* Work order *
Present each line of the entries below that holds the word "magnifier".

+ + + + + + +

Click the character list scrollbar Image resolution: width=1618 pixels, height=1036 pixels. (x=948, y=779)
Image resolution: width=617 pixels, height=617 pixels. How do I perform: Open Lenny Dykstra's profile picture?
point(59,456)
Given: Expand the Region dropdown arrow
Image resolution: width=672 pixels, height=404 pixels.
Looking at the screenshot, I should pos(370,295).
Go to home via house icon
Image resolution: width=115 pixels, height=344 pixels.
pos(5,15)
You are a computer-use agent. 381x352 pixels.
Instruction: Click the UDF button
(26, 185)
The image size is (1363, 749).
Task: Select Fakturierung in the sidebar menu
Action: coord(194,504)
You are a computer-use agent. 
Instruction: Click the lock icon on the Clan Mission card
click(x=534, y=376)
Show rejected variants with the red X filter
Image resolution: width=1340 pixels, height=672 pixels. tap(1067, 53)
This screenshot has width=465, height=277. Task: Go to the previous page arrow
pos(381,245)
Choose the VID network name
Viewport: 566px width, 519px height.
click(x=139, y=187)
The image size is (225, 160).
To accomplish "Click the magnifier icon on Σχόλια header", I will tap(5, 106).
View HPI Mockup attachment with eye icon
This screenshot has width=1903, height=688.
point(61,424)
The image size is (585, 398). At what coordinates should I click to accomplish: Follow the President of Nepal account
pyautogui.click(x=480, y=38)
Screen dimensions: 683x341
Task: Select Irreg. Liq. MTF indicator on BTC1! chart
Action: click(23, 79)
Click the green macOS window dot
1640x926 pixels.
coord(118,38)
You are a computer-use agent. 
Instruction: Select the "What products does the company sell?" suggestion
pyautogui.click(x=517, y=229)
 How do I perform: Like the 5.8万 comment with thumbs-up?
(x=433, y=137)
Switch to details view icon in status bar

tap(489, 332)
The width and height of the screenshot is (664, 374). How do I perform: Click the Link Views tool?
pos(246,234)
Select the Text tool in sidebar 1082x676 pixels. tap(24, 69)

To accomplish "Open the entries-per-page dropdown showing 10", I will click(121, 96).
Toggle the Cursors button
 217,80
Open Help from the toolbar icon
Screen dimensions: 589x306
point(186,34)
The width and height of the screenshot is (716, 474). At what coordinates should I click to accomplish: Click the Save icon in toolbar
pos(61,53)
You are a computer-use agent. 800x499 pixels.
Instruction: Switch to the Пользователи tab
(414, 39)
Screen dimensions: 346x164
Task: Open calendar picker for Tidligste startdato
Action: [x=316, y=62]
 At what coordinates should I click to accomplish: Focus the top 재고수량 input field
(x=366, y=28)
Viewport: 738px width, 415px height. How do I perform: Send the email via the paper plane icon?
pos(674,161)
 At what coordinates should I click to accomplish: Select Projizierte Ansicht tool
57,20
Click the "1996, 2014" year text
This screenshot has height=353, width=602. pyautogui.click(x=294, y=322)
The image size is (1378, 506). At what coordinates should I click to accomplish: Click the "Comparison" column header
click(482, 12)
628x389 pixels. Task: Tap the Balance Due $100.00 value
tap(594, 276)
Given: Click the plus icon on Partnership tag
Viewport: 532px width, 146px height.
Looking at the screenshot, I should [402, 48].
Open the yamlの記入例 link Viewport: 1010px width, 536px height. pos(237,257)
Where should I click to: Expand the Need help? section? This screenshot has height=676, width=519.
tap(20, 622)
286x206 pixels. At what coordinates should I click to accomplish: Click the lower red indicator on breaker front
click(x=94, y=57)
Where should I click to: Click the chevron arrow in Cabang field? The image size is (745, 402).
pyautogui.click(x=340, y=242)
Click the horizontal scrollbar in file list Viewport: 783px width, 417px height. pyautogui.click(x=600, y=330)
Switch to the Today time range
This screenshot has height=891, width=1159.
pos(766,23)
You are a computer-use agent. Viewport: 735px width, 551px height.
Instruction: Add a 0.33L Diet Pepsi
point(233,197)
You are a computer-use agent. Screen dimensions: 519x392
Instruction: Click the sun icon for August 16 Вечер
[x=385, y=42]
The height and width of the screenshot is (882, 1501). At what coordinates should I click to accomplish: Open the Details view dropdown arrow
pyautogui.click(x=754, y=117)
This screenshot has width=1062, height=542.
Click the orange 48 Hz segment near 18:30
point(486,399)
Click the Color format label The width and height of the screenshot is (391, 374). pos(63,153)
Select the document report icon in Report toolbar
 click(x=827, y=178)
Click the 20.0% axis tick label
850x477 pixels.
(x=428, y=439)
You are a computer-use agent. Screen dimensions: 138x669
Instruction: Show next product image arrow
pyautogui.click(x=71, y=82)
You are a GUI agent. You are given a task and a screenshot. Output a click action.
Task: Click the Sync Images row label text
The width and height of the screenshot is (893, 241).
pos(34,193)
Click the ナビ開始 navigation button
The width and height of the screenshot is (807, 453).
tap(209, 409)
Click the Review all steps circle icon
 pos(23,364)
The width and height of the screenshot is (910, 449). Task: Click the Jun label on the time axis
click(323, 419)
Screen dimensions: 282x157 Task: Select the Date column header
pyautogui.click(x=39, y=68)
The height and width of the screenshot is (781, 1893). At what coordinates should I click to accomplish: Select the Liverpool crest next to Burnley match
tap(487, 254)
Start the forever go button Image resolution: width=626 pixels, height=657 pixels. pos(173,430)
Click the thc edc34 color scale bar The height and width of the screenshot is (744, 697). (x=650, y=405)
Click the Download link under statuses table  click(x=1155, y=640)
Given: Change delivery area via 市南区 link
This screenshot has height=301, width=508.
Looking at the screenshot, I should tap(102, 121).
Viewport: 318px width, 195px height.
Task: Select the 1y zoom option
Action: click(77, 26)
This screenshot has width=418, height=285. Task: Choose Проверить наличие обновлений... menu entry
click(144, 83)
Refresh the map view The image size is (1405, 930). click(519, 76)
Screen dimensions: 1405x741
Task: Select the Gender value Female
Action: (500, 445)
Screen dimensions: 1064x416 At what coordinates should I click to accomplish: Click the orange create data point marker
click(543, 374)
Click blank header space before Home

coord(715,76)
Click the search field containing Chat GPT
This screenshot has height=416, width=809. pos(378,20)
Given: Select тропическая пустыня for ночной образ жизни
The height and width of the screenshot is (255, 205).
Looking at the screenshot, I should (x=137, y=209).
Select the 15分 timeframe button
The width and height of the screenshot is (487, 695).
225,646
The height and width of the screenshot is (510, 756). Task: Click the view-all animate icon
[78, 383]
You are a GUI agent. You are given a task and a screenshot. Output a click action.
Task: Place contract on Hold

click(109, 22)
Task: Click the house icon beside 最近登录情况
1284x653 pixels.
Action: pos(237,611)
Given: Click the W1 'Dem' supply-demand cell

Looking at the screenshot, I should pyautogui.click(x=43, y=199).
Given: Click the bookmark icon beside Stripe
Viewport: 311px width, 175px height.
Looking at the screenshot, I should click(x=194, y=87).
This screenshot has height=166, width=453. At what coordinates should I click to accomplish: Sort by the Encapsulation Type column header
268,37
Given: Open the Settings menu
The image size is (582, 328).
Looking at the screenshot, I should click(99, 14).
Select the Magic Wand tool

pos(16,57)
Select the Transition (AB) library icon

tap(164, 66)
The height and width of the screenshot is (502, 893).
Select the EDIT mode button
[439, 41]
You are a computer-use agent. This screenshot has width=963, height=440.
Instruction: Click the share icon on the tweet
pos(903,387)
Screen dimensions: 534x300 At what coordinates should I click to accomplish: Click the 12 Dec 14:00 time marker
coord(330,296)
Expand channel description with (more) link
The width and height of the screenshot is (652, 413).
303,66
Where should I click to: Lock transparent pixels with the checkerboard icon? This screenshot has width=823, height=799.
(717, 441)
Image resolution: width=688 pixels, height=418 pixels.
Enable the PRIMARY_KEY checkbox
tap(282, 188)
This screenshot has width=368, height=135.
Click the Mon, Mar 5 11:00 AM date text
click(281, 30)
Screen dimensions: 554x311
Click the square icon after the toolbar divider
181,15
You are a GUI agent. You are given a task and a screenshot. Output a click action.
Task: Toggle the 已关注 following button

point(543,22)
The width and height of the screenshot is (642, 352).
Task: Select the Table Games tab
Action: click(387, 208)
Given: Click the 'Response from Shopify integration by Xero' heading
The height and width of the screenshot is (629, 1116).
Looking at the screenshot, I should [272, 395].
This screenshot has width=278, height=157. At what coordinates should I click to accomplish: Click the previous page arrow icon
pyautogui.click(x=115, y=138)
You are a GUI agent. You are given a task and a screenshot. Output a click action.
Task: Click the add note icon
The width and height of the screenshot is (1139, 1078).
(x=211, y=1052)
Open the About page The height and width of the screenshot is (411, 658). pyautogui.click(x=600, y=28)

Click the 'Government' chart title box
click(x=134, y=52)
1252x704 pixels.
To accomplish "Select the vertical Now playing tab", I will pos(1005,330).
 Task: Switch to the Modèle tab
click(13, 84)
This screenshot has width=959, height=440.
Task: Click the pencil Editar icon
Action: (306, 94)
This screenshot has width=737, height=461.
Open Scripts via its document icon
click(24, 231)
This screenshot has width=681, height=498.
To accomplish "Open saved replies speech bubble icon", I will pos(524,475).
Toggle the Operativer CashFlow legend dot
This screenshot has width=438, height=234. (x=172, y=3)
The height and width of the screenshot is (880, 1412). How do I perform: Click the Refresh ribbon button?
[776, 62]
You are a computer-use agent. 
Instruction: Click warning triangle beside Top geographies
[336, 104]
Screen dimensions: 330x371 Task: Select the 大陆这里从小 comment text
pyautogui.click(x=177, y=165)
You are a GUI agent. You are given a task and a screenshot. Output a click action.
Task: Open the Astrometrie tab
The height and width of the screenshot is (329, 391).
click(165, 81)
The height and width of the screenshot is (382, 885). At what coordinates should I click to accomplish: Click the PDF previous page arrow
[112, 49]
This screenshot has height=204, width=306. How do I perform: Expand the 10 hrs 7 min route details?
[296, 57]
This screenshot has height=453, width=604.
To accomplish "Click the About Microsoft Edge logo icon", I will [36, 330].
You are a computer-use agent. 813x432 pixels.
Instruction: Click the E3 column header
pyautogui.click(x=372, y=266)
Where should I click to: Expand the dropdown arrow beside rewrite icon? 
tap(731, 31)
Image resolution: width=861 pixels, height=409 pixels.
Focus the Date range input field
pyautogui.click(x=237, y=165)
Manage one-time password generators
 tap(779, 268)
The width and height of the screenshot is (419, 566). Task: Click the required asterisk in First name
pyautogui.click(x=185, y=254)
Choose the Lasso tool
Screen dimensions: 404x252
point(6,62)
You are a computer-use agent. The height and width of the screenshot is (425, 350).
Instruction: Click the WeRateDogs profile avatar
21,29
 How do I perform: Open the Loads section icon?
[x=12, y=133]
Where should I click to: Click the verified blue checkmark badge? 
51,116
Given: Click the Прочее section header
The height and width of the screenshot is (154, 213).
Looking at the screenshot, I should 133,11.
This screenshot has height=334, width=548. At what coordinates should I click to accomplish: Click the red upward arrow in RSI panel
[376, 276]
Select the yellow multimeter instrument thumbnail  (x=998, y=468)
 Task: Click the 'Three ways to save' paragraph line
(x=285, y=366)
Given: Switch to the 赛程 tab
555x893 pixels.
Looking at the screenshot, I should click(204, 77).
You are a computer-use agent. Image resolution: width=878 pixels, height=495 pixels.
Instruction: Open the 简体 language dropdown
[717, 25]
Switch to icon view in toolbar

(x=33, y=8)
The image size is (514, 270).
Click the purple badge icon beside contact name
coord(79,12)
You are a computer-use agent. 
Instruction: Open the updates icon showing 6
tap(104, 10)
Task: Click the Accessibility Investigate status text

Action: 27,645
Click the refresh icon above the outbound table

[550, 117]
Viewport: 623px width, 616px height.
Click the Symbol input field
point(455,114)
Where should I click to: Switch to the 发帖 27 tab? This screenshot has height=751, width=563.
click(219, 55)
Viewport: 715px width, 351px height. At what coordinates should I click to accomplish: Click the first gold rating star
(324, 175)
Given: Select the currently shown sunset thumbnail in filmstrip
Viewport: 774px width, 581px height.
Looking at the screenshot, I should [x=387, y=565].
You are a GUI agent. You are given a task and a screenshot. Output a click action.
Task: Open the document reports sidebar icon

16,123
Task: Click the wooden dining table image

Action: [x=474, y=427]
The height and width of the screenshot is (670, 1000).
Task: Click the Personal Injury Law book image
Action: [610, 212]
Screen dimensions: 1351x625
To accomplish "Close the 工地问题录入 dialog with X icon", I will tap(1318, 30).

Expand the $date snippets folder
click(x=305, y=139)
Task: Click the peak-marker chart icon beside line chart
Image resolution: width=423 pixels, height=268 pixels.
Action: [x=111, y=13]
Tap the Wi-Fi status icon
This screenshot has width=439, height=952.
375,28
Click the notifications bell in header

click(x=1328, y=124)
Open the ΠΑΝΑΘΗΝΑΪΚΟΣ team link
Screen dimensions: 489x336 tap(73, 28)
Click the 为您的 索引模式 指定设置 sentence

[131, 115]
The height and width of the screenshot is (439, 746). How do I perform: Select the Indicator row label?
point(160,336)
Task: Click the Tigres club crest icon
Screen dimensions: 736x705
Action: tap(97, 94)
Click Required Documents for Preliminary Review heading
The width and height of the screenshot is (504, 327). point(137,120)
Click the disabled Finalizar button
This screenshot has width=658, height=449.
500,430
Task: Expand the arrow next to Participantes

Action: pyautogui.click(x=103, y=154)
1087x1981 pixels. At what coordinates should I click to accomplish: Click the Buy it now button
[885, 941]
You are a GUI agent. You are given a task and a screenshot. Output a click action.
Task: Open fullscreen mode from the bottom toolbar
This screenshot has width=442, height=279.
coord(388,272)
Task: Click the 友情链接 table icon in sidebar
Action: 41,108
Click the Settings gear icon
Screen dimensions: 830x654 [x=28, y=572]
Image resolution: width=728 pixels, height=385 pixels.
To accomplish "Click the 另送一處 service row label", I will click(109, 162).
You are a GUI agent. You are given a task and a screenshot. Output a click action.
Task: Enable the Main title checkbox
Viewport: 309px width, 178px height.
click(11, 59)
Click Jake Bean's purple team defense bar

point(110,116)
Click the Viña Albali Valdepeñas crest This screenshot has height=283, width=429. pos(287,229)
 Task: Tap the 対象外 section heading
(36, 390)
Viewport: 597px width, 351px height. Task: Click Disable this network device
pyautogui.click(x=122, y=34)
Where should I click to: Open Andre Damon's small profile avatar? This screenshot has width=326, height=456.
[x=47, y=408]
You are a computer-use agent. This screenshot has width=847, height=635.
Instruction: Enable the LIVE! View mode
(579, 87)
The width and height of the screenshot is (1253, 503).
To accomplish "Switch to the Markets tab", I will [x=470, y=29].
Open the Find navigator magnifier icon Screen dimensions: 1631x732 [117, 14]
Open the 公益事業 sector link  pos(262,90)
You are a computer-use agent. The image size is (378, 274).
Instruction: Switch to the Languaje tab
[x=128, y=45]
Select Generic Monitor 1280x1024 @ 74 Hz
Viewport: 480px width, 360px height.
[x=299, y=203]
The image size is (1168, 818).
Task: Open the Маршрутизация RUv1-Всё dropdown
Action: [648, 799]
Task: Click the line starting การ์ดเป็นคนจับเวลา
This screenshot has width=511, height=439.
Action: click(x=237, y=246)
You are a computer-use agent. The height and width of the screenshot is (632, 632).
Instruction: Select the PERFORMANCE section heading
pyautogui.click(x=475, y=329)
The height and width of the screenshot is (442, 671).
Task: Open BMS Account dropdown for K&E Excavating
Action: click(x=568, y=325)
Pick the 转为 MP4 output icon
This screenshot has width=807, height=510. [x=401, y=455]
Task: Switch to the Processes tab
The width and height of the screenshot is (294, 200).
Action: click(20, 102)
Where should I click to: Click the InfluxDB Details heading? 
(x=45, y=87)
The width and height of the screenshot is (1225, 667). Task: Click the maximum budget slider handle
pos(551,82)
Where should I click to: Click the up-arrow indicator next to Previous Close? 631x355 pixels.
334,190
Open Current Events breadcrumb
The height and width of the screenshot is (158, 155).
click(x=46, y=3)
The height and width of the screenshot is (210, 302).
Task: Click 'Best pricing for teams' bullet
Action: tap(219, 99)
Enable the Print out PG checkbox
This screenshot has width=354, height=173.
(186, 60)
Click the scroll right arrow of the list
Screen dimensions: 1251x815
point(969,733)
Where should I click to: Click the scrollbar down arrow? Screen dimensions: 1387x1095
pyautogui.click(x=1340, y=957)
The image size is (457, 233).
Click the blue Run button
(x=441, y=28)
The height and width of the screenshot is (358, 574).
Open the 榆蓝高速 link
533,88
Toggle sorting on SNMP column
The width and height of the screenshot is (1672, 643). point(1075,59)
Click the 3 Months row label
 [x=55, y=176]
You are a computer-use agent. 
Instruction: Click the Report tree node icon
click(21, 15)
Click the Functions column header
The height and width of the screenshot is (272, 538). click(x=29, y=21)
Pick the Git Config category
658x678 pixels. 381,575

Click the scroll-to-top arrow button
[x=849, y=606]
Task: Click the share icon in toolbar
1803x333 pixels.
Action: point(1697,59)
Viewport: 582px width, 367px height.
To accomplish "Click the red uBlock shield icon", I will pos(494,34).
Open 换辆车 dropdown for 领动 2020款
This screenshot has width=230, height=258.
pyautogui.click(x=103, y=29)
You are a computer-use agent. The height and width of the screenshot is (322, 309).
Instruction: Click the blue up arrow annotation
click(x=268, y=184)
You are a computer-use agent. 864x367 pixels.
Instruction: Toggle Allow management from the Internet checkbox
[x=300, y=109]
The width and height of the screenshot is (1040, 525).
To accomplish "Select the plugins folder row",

+ + + + + + +

* Result of the exercise *
To accomplish "Click the magnifier icon on Σχόλια header", I will tap(5, 106).
Open the Find navigator magnifier icon Screen dimensions: 1631x732 [117, 14]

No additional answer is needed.